Brown wants his players to be happy, and he wants them to feel good about themselves. “We never have ‘weaknesses,’” he told me. “We have ‘areas of concern.’” He sits down with each player at the end of the year and talks about what just happened and what will happen next. He seems to be at his best one-on-one, as he showed near the end of the Rose Bowl. Just before the final field goal attempt, Michigan called a second time-out to try to ice Longhorns kicker Mangum, who trotted over to the sideline to talk to Brown. The TV cameras caught the brief conversation between the 21-year-old walk-on with more pressure on him than any Longhorn in modern history and his head coach, who had looked so intense and uptight throughout the game. With millions watching and their professional and personal lives depending on it, Brown laughed and joked and Mangum smiled and relaxed. Then Mangum went back out and kicked a football 111 feet through a space no wider than a Cadillac.
A UT ALUM I KNOW has season tickets to Longhorns football games and last year took his entire family to Pasadena for the Rose Bowl. But he’s stopped driving to Dallas for the Red River Shootout.
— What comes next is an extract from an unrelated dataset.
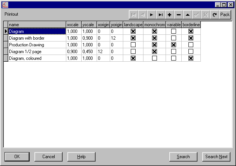The image size is (236, 166).
Task: Click the Search Next button
Action: pyautogui.click(x=216, y=157)
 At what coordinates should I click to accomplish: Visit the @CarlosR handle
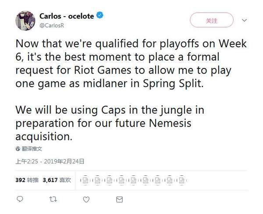click(53, 25)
He just can’t bear the pain anymore, on the field—189—54 over the past five years—or off, where Sooners fans young and old taunt him and his family. Jeff Ward, an All-American placekicker at UT in the eighties and now an Austin talk radio host, says, “A fan knows that something is going on. 63—14. Something’s wrong. Something seems to paralyze the Longhorns on that day.”
Depending on whom you ask, that something is either Mack Brown or OU coach Bob Stoops. Stoops is a defensive whiz who has devised elaborate schemes that confuse the Horns’ offenses (and almost everyone else’s) while he has allowed his backs to run wild. He’s brash and arrogant. He gambles. In 2001, OU had a 7—3 lead and a fourth down on UT’s 24-yard line with two minutes left. The Sooners lined up for a field goal, but Stoops had his kicker pooch a short punt, which put the ball inside the 5. On the Horns’ next play, Stoops ordered a blitz, the safety hit Simms as he threw, and the ball was intercepted for a touchdown. Final: 14—3. In 2002, OU, down by 11, had a fourth and four on the UT 8 with 22 seconds left in the first half. Instead of taking the sure 3 points, Stoops went for a touchdown, got it, then went for the 2-point conversion and got it too. Now he was down by only 3. UT got the ball back at midfield with 5 seconds left, enough time for one long heave into the end zone. But the Horns played it safe and ran out the clock. The Sooners went into the locker room with momentum and won 35—24.